Opinioni
«Avevamo l'ordine di convincere i clienti ad acquistare i prodotti della banca»
di Alessandro D'Amato
Pubblicato il 2015-12-12
«Avevamo l’ordine di convincere più clienti possibili ad acquistare i prodotti della banca, settimanalmente eravamo obbligati a presentare dei report con dei budget che ogni filiale doveva raggiungere. L’ultimo della lista veniva richiamato pesantemente dal direttore»: basta leggere le prime righe della bellissima intervista di Federica Angeli a Marcello Benedetti, ex dipendente di Banca Etruria, […]
«Avevamo l’ordine di convincere più clienti possibili ad acquistare i prodotti della banca, settimanalmente eravamo obbligati a presentare dei report con dei budget che ogni filiale doveva raggiungere. L’ultimo della lista veniva richiamato pesantemente dal direttore»: basta leggere le prime righe della bellissima intervista di Federica Angeli a Marcello Benedetti, ex dipendente di Banca Etruria, per capire di chi sia la responsabilità dei risparmi andati in fumo nella vicenda delle quattro banche risolte dal governo.
Una storia che conosciamo bene, visto che è sempre la stessa: anche all’epoca di Cirio e Parmalat c’erano clienti che raccontavano le stesse cose, dipendenti che si giustificavano così e responsabili che non hanno mai pagato. E ci potete scommettere: finirà così anche questa volta. Un po’ perché bisogna anche ammettere che senza finanziarsi attraverso il retail molte banche italiane – specialmente quelle “banche del territorio ” che prestavano agli amici degli amici – sarebbero finite a gambe all’aria (o, come nel caso di Banca Etruria, ci sarebbero finite molto prima). Un po’ perché c’è anche un altro metodo utilizzato per vendere prodotti di rischio che andrebbe raccontato nel dettaglio: alcune delle banche finite nei guai hanno prospettato ai clienti di poter ottenere prestiti o mutui a tassi scontati a patto di acquistare azioni, cioè diventare soci della banca. Qui formalmente c’è poco da eccepire: è formalmente corretto che chi sia socio di un istituto di credito abbia condizioni più vantaggiose nell’ottenere credito. Ma è chiaro che in questo modo gli istituti di credito hanno giocato con le regole – fidandosi dell’assenza di controlli – per approfittarsi di chi, invece, pensava di fare un affarone (e ha la sua parte di responsabilità nelle perdite che ora deve conteggiare, come è successo alla “povera” Serracchiani).

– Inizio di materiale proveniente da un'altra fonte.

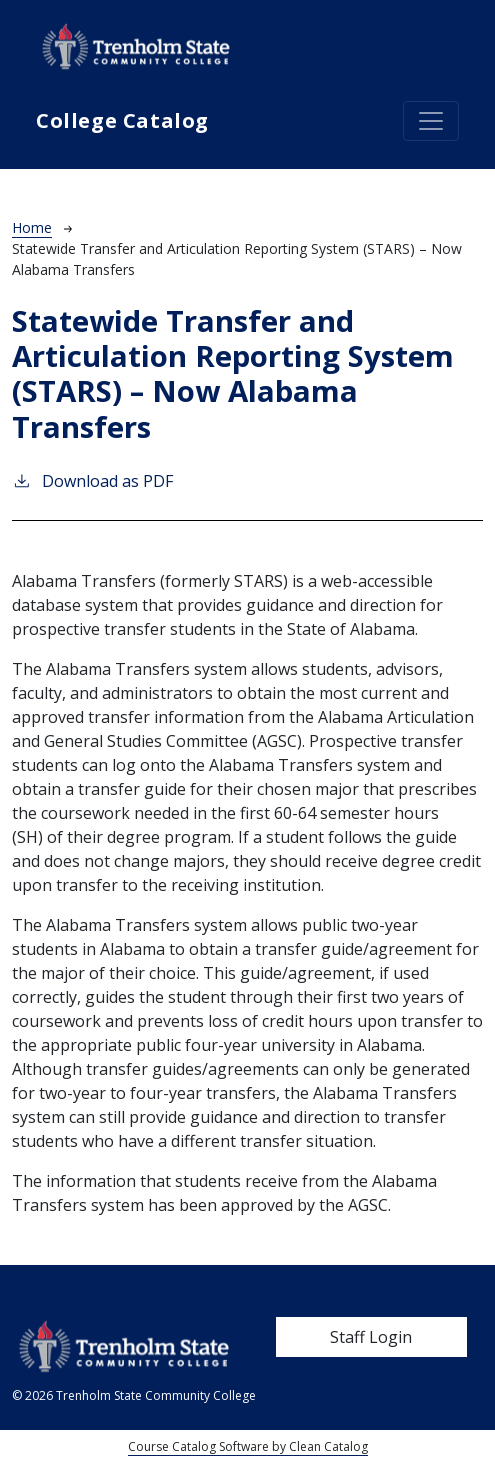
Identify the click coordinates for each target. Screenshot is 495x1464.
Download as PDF (92, 480)
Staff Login (371, 1337)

«Io Luigino me lo sento sulla coscienza perché mi sono comportato da impiegato di banca e se fossi stato una persona che rispettava le regole non gli avrei fatto fare quel tipo di investimento», dice oggi l’ex impiegato di Banca Etruria. E il problema, a pensarci bene, è tutto lì. Lui si sente colpevole, ma lo dice perché ormai è un ex. Nella catena di comando nessuno avrà tanti scrupoli. Perché formalmente le regole sono state rispettate. Un po’ come in tutti i crimini burocratici della storia. Avanti il prossimo.